Please reproduce the items word for word, starting with the line containing "This screenshot has height=868, width=1397." and ending with the line containing "coord(1110,26)", both included.

+ + +

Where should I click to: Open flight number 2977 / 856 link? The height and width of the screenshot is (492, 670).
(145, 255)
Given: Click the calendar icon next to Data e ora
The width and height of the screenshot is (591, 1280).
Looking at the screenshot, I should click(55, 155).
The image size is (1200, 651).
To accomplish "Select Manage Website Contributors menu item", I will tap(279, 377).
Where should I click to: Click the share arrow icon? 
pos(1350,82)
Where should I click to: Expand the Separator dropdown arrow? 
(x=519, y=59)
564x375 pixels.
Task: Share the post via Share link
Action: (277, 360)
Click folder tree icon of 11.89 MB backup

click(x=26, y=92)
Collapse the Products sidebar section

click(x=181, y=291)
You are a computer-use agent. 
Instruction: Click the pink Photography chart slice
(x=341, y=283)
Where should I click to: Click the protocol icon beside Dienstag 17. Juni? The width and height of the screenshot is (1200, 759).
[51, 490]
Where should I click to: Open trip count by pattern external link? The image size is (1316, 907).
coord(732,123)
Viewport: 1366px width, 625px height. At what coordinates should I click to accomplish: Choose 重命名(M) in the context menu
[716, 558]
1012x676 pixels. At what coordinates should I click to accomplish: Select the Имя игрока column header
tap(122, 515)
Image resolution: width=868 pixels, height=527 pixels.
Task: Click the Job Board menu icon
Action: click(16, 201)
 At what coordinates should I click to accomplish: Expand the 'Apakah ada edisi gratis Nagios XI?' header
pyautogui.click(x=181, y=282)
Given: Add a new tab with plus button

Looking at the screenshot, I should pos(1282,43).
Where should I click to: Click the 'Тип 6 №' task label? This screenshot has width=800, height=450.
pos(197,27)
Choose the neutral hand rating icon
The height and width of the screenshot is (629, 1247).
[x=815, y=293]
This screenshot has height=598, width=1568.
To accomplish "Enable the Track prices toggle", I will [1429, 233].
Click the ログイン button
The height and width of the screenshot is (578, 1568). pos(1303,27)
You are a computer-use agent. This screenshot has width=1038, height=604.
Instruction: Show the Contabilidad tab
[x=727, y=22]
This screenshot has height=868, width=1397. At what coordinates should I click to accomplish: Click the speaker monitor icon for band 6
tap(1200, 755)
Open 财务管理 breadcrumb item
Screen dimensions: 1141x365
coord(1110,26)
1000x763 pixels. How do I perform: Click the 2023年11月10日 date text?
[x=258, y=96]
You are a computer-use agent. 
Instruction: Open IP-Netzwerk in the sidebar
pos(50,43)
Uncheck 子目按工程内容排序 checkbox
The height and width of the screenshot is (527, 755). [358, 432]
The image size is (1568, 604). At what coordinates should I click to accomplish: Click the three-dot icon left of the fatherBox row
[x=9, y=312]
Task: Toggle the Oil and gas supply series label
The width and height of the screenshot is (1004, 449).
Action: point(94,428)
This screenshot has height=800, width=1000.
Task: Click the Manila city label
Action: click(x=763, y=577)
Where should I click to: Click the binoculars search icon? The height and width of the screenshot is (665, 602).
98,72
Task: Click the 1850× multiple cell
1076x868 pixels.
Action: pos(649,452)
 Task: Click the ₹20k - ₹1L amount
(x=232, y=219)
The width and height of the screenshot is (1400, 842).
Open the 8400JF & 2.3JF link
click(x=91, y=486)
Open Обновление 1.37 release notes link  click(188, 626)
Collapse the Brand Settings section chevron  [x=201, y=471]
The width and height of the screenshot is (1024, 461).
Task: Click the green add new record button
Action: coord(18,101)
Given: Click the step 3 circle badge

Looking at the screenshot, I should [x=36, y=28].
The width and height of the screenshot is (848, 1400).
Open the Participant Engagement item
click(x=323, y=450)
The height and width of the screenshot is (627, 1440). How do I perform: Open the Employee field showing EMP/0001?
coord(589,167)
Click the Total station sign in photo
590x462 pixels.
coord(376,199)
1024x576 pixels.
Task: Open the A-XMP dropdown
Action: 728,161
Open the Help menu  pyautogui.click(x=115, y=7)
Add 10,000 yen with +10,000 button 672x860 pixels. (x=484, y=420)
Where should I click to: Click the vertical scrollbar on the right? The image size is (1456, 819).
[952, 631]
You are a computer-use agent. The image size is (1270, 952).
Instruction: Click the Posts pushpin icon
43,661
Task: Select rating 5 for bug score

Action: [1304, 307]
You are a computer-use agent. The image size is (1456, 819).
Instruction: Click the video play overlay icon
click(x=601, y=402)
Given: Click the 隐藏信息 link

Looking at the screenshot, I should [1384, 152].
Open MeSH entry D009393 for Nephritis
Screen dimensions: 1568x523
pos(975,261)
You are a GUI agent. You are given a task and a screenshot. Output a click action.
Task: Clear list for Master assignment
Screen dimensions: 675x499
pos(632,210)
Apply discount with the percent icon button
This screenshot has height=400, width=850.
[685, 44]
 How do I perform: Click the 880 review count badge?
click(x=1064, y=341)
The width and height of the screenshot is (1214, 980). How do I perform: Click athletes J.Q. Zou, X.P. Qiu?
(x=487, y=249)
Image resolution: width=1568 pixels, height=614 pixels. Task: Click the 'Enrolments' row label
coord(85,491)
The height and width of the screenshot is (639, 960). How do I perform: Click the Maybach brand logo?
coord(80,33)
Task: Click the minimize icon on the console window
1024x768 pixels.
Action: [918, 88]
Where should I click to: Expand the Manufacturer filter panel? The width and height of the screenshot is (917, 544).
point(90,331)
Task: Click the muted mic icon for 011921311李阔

+ + +

:: Task solution ::
This screenshot has height=868, width=1397. At what coordinates should I click to accomplish: Click the speaker monitor icon for band 6
tap(1200, 755)
Open 财务管理 breadcrumb item
Screen dimensions: 1141x365
coord(1110,26)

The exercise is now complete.